*** Liste fournie

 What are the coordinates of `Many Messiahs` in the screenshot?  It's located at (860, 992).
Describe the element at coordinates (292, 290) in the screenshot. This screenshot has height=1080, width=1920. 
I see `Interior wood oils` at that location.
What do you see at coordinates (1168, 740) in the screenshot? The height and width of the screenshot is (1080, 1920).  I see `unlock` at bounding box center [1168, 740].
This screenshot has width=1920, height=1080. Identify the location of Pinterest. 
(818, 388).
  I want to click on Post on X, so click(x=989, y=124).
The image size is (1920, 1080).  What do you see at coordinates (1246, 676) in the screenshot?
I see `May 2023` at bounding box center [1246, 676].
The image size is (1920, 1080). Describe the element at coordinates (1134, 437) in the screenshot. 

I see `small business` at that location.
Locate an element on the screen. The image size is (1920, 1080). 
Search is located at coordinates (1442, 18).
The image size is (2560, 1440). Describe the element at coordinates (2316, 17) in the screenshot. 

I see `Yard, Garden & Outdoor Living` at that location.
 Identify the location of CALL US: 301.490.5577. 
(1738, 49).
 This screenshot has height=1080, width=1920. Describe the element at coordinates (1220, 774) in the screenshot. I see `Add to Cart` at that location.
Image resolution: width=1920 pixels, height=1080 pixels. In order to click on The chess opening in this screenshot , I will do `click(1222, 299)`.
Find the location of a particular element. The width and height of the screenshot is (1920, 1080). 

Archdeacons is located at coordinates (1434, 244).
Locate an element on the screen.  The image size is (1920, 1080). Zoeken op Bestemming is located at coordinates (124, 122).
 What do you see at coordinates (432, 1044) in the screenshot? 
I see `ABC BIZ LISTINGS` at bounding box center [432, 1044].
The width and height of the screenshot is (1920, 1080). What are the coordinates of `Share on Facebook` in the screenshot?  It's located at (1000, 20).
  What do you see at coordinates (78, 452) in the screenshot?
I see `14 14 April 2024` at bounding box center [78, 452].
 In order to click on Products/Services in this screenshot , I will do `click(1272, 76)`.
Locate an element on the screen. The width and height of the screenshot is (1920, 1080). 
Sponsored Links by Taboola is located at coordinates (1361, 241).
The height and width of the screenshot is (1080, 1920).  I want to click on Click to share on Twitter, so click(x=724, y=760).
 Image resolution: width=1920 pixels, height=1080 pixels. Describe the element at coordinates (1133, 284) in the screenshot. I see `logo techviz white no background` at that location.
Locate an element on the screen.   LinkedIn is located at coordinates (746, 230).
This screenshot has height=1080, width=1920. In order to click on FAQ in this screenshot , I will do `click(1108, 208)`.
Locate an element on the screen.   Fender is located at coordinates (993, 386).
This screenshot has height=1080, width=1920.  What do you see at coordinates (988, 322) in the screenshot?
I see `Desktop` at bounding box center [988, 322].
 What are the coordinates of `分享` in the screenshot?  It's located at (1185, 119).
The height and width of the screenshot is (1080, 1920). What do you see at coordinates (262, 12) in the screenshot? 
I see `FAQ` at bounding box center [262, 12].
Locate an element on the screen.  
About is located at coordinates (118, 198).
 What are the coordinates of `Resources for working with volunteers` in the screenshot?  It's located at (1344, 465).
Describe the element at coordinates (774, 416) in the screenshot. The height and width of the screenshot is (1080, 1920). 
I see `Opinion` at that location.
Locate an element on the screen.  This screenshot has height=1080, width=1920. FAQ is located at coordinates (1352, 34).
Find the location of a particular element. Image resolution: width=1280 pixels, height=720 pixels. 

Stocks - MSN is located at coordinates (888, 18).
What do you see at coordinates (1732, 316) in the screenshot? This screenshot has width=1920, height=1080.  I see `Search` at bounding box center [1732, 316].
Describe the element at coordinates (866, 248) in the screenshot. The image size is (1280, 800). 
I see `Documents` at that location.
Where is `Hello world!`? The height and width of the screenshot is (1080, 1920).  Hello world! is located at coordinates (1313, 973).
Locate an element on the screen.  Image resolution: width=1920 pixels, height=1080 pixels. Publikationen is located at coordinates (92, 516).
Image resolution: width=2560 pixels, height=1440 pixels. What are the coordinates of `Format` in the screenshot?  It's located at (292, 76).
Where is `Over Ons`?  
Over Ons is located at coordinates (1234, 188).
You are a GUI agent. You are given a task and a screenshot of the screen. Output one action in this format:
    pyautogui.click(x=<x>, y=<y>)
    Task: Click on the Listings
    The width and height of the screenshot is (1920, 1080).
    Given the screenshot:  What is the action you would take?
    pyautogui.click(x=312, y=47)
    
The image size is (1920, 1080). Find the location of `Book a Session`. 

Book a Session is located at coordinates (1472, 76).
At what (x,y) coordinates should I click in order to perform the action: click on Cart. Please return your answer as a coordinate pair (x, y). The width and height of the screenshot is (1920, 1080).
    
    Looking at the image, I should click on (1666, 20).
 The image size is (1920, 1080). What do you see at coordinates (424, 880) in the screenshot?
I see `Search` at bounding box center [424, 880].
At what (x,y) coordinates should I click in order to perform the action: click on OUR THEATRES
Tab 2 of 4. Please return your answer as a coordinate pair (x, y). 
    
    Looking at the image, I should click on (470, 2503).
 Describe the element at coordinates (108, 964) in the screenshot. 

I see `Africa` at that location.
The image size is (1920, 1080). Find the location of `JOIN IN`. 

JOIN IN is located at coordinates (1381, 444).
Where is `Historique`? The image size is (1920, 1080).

******

▸ Consigne
Mettez à jour la liste de la ligne contenant "Find the location of a particular element. The" jusqu'à la ligne contenant "center [432, 1044]." incluse. Recopiez uniquement ces lignes, avec "particular" remplacé par "specific" et sans aucune autre modification.

▸ Réponse
Find the location of a specific element. The width and height of the screenshot is (1920, 1080). 

Archdeacons is located at coordinates (1434, 244).
Locate an element on the screen.  The image size is (1920, 1080). Zoeken op Bestemming is located at coordinates (124, 122).
 What do you see at coordinates (432, 1044) in the screenshot? 
I see `ABC BIZ LISTINGS` at bounding box center [432, 1044].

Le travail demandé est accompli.